Looks like I need to develop another class.
Science and Technology Resources on the Internet – Text Mining
by Sabrina I. Pacifici on Jun 14, 2017
Science and Technology Resources on the Internet – Text Mining, by Kristen Cooper, Plant Sciences Librarian, University of Minnesota Libraries, University of Minnesota.  Issues in Science and Technology Librarianship, Spring 2017. DOI:10.5062/F4K0729W.
“As defined by Bernard Reilly (2012), president of the Center for Research Libraries, text mining is “the automated processing of large amounts of digital data or textual content for the purpose of information retrieval, extraction, interpretation, and analysis.”  The first step is to find or build a corpus, or the collection of text that a researcher wishes to work with.  Most often researchers will need to download this corpus to either their computers or an alternative storage platform.  Once this has been done, different tools can be used to find patterns, biases, and other trends that are present in the text (Reilly 2012).  Within higher education, text mining is most often found among the digital humanities and linguistics studies.  However it is growing in popularity in the science and technology fields…”

(Related).
VC firm Andreessen Horowitz explains why it led a $23 million round in a social network for data
Andreessen Horowitz, one of Silicon Valley's most prominent venture capital firms, has placed a bet on a start-up called Instabase that's quietly building a web service where data scientists and less technical users can work with data, CNBC has learned.
   So in 2014, Anant Bhardwaj and his colleagues at MIT's renowned Computer Science and Artificial Intelligence Laboratory (CSAIL), along with other academic researchers, detailed a new system for data called DataHub in a paper.  DataHub, now available on GitHub under an open-source license, forms the basis of Instabase.
But the start-up's web service is billed as being in preview and only lets a small number of people start using it every few days.
Once on the website, users can post data sets, which other users can explore, query, chart and contribute to them.  The service keeps track of changes to data just as GitHub stores updates to code files.

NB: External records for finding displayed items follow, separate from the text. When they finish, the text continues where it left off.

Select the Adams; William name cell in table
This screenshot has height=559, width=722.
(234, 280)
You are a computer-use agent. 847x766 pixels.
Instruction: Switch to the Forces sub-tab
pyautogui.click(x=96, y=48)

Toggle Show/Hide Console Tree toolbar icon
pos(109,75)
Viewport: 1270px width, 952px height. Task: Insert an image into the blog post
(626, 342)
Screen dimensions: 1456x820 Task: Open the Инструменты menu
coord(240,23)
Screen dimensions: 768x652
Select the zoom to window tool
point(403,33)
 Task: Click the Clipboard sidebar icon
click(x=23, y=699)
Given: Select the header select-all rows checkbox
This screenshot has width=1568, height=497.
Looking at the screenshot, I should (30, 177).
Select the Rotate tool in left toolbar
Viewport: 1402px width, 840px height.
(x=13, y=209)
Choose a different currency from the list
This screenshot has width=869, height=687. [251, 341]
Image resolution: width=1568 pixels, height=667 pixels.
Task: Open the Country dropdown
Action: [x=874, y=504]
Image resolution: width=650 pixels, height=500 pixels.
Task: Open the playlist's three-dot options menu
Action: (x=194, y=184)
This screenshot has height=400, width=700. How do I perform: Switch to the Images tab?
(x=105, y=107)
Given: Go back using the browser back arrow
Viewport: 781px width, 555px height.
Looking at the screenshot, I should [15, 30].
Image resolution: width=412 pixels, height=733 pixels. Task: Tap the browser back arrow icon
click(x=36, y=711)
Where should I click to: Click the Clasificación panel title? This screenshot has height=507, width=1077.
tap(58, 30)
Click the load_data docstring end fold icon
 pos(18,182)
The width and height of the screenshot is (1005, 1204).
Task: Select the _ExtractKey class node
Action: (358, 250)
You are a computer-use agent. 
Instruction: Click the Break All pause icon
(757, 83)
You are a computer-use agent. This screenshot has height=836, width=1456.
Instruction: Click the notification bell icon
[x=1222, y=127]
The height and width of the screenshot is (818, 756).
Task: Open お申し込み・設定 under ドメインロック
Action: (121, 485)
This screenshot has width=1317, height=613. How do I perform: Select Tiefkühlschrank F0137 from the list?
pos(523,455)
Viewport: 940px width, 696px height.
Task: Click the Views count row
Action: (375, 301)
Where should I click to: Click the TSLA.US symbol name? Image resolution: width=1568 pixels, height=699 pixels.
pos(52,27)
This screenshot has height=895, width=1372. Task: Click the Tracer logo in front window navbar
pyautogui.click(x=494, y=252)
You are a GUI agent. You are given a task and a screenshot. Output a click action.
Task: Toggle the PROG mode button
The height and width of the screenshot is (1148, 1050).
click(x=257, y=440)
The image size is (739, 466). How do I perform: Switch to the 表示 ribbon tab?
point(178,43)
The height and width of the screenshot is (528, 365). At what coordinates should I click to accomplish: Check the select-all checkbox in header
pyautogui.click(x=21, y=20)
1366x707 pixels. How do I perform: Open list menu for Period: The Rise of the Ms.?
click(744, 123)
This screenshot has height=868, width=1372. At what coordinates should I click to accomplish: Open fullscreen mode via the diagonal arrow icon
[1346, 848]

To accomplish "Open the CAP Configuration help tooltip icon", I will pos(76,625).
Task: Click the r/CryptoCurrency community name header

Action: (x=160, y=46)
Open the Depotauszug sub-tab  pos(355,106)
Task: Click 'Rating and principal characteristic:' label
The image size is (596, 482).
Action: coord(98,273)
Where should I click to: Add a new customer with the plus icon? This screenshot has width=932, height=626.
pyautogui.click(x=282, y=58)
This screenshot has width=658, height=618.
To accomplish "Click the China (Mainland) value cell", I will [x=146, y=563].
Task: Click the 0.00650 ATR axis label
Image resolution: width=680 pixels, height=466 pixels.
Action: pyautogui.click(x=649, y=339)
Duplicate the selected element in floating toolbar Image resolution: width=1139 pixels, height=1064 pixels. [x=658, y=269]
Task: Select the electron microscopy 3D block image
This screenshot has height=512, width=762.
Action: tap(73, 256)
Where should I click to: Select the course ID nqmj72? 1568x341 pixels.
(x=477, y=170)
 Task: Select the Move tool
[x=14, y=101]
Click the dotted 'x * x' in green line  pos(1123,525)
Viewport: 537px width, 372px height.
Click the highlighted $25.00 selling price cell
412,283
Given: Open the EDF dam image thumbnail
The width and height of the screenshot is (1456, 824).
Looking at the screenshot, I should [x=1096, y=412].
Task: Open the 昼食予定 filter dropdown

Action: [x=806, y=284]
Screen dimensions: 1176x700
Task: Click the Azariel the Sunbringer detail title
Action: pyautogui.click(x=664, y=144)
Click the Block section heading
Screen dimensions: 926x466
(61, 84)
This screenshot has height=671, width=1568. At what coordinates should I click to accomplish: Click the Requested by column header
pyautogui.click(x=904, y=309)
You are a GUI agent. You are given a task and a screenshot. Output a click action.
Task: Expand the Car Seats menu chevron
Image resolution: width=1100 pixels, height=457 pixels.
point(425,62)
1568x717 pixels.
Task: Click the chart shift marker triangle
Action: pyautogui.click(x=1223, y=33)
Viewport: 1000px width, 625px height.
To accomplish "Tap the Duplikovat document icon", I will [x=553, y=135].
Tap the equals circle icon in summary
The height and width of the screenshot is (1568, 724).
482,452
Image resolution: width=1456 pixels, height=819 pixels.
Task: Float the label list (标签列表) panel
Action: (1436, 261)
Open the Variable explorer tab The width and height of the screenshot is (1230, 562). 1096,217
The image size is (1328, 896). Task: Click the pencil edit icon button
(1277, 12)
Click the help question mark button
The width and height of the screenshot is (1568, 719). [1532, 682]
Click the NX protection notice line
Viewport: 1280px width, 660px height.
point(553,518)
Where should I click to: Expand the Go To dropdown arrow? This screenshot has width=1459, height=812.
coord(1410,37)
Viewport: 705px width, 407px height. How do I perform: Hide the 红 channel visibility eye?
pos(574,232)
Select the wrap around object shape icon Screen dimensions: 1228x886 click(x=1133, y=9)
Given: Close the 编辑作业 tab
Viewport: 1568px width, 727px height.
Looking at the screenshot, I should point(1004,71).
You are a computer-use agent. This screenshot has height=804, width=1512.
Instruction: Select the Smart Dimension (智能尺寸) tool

Perspective.  IBM wins at Chess and Go – this is the best Microsoft can do?
Microsoft AI plays a perfect game of Ms Pac-Man


Now that’s an attention-grabbing promotion!
Baseball Team Will Give Fans Pregnancy Tests at 'You Might Be the Father's Day' Game
When the marketing team of AA baseball team the Jacksonville Jumbo Shrimp steps up to the plate, they swing for the fences.
The theme of this coming Thirsty Thursday is “You Might Be the Father’s Day,” and the team will be distributing pregnancy tests to fans so that, according to the promotion, “you'll know if you need to return for Sunday's Father's Day game.”